* BEGIN SOURCE DATA *

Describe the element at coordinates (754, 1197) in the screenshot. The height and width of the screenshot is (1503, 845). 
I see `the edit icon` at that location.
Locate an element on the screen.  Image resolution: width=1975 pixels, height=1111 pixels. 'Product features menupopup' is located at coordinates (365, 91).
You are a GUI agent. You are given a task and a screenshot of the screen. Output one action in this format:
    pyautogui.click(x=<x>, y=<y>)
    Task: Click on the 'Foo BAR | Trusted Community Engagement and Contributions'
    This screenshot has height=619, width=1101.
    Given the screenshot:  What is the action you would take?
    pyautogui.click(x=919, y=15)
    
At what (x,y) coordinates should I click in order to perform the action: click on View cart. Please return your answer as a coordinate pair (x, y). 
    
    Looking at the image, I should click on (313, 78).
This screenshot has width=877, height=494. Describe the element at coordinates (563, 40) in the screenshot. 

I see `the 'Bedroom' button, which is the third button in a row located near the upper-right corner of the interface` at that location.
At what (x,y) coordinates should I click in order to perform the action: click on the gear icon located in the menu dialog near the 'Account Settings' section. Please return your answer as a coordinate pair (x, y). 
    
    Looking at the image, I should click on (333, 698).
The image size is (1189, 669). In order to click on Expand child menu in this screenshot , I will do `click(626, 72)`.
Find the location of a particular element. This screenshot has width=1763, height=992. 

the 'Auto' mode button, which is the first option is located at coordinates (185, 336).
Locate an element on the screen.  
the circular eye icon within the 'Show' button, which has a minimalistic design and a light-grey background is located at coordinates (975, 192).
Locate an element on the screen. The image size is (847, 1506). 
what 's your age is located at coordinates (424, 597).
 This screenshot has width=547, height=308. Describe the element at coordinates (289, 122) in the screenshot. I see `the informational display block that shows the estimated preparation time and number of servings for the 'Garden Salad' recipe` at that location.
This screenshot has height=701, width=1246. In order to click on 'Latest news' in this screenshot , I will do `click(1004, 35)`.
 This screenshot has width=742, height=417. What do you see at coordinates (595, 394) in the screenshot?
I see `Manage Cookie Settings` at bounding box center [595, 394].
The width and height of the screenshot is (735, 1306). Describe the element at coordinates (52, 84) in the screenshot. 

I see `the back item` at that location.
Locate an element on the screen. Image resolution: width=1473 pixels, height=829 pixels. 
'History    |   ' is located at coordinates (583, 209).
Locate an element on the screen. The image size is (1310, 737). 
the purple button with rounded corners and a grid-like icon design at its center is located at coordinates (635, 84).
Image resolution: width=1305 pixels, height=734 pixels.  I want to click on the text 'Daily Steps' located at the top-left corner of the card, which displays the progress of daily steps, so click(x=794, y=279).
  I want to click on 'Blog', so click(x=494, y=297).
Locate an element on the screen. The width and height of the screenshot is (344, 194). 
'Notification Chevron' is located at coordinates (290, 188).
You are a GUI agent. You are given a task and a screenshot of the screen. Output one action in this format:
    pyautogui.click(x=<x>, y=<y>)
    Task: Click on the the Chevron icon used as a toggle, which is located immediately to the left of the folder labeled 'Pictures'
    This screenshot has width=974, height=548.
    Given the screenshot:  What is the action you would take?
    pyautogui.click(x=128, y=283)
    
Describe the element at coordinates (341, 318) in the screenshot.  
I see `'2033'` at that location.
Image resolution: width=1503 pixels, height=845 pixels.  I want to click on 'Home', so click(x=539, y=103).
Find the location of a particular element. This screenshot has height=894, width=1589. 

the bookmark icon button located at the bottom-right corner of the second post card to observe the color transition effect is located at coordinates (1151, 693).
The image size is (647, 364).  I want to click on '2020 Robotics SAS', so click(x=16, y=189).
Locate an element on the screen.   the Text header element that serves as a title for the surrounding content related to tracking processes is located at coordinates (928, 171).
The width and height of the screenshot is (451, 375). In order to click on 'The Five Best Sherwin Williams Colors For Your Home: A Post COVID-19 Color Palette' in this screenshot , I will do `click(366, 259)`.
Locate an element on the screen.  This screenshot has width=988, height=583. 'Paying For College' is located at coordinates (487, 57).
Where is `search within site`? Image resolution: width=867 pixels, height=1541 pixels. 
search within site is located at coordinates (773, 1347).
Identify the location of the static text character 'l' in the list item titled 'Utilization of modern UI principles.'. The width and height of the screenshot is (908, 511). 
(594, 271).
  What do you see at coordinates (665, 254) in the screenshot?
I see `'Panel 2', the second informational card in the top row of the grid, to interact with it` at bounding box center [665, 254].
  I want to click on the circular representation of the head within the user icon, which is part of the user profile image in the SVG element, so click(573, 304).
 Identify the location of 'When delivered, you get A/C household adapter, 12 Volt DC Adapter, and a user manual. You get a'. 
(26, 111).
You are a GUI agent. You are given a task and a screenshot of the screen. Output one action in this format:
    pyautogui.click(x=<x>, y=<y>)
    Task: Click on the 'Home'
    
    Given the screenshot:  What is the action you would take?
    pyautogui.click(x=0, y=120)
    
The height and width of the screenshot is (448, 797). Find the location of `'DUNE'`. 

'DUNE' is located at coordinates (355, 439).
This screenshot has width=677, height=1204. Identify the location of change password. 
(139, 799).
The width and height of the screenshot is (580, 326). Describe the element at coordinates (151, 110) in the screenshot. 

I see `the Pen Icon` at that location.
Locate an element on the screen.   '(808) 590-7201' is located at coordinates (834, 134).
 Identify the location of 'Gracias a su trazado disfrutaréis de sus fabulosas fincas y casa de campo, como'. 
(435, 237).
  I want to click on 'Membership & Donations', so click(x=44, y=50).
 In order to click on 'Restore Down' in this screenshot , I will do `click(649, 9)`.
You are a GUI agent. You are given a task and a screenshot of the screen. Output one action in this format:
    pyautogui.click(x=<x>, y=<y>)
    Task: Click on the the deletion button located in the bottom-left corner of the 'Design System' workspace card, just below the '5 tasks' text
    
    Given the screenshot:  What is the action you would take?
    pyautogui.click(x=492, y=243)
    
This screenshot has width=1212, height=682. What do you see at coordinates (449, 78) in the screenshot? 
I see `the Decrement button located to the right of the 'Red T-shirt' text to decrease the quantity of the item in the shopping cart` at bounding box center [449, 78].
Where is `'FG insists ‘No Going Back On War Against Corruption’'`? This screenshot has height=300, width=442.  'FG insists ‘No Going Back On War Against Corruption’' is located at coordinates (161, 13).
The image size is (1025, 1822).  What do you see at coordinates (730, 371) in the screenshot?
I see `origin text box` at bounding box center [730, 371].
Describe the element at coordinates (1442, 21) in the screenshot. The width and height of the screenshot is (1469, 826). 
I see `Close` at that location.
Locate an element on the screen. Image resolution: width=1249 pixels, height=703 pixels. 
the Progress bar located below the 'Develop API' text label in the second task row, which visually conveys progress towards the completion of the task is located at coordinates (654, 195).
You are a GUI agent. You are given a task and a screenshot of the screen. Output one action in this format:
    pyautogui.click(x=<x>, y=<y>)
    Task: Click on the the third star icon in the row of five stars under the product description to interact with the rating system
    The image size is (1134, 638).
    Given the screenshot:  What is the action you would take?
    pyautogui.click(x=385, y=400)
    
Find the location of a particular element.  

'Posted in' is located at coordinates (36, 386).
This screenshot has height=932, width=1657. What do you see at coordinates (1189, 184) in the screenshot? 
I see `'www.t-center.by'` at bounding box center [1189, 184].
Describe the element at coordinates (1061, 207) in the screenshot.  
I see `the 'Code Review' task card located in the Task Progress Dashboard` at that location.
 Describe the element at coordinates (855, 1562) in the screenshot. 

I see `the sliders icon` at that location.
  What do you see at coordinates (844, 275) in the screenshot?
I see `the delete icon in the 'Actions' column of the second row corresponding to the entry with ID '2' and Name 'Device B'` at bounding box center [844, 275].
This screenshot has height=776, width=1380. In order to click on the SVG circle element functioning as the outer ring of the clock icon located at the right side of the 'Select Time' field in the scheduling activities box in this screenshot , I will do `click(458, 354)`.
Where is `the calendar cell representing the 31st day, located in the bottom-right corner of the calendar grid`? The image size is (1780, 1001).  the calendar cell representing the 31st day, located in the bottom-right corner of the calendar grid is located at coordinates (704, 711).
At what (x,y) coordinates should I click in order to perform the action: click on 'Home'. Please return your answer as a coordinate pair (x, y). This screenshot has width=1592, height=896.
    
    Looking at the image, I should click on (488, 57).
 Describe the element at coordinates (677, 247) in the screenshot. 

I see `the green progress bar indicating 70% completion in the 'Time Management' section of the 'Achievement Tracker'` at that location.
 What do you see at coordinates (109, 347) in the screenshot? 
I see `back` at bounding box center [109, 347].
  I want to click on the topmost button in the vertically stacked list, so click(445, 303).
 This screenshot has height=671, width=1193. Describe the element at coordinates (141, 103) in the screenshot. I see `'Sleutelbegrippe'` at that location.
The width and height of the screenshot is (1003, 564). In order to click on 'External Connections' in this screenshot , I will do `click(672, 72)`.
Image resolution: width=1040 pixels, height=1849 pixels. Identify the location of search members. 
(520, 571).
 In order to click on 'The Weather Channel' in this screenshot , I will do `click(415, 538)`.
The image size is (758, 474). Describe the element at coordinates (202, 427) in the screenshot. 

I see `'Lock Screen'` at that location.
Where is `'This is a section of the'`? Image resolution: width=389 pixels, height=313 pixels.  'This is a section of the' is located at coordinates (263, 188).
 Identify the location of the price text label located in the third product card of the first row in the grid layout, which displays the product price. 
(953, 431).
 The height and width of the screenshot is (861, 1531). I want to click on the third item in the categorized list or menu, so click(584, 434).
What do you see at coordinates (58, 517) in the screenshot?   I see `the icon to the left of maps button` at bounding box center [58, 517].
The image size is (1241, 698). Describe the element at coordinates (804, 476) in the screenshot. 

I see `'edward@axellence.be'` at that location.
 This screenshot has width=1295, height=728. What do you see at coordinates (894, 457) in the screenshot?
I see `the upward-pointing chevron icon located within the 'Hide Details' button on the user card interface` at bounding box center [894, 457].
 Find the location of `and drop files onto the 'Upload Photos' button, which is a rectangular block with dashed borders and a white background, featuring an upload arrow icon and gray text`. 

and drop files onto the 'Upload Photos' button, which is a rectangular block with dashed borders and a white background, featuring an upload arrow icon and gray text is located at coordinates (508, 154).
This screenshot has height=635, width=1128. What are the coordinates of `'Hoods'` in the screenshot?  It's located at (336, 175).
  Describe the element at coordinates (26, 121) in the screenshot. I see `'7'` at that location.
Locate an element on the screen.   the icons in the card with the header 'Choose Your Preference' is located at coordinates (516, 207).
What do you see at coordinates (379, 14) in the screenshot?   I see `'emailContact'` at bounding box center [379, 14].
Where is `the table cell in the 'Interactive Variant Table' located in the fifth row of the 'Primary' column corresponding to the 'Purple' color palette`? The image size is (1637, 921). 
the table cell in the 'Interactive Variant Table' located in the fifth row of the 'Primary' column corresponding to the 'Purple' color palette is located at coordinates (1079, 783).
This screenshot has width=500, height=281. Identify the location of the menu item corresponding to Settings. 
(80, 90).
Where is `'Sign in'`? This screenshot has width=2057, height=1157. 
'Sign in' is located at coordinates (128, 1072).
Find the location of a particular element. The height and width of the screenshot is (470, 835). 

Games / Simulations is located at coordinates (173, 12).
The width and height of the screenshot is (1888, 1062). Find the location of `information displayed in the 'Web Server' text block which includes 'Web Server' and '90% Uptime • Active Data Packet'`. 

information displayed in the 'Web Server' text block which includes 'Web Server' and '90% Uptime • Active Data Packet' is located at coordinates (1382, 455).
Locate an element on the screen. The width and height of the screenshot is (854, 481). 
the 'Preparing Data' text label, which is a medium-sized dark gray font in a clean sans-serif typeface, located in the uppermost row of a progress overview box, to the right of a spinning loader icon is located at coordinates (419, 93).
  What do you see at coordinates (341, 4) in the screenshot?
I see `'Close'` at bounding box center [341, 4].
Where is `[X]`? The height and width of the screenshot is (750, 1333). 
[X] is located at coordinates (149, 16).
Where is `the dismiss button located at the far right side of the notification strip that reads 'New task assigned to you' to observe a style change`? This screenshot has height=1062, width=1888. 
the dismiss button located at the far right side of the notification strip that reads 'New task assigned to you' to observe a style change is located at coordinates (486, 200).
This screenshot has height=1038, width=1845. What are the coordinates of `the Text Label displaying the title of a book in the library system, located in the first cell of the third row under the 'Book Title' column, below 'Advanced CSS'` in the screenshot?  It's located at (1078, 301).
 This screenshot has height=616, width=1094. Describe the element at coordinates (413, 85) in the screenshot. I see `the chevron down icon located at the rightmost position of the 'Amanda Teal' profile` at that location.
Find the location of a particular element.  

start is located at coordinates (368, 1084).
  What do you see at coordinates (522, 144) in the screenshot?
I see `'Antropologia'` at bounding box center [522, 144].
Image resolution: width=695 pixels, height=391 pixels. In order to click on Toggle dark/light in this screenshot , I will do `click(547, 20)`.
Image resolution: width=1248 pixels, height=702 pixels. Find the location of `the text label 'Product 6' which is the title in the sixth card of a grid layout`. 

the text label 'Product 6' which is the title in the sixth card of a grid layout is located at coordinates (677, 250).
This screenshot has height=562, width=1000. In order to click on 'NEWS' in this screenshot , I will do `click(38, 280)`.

* END SOURCE DATA *

[GIVEN PROBLEM] Identify each line of the material that contains the word "displays", and copy those lines.

[RESPONSE TO THE EXERCISE]
Image resolution: width=1305 pixels, height=734 pixels.  I want to click on the text 'Daily Steps' located at the top-left corner of the card, which displays the progress of daily steps, so click(x=794, y=279).
 Identify the location of the price text label located in the third product card of the first row in the grid layout, which displays the product price. 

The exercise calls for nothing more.